Data excerpts:
-.-.-

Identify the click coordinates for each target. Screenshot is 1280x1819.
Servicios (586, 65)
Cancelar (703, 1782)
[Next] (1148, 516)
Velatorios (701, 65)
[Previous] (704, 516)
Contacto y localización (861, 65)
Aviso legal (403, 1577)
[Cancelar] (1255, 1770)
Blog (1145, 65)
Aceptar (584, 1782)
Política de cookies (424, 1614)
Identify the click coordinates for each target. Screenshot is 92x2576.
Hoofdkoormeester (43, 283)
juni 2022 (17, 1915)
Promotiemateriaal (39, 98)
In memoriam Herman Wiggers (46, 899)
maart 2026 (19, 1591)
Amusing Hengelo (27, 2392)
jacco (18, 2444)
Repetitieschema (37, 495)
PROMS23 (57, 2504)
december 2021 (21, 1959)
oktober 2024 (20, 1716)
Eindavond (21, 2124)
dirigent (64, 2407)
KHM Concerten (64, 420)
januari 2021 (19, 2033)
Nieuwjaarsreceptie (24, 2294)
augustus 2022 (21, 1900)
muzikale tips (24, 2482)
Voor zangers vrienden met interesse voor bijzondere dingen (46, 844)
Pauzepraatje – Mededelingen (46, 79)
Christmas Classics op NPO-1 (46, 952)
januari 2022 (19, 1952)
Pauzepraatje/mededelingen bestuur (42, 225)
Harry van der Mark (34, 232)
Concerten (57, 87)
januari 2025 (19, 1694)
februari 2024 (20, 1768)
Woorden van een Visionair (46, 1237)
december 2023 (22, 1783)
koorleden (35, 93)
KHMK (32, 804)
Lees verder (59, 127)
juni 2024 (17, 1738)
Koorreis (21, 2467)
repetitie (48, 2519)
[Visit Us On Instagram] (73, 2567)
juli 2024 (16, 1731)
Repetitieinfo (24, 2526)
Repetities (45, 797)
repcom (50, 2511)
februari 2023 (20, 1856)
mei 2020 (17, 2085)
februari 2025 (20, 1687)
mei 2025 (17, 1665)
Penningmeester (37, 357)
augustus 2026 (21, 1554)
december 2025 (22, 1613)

-.-.-

Problem to work on: If a line in the records contains the word "januari", copy it.

Answer space:
januari 2021 (19, 2033)
januari 2022 (19, 1952)
januari 2025 (19, 1694)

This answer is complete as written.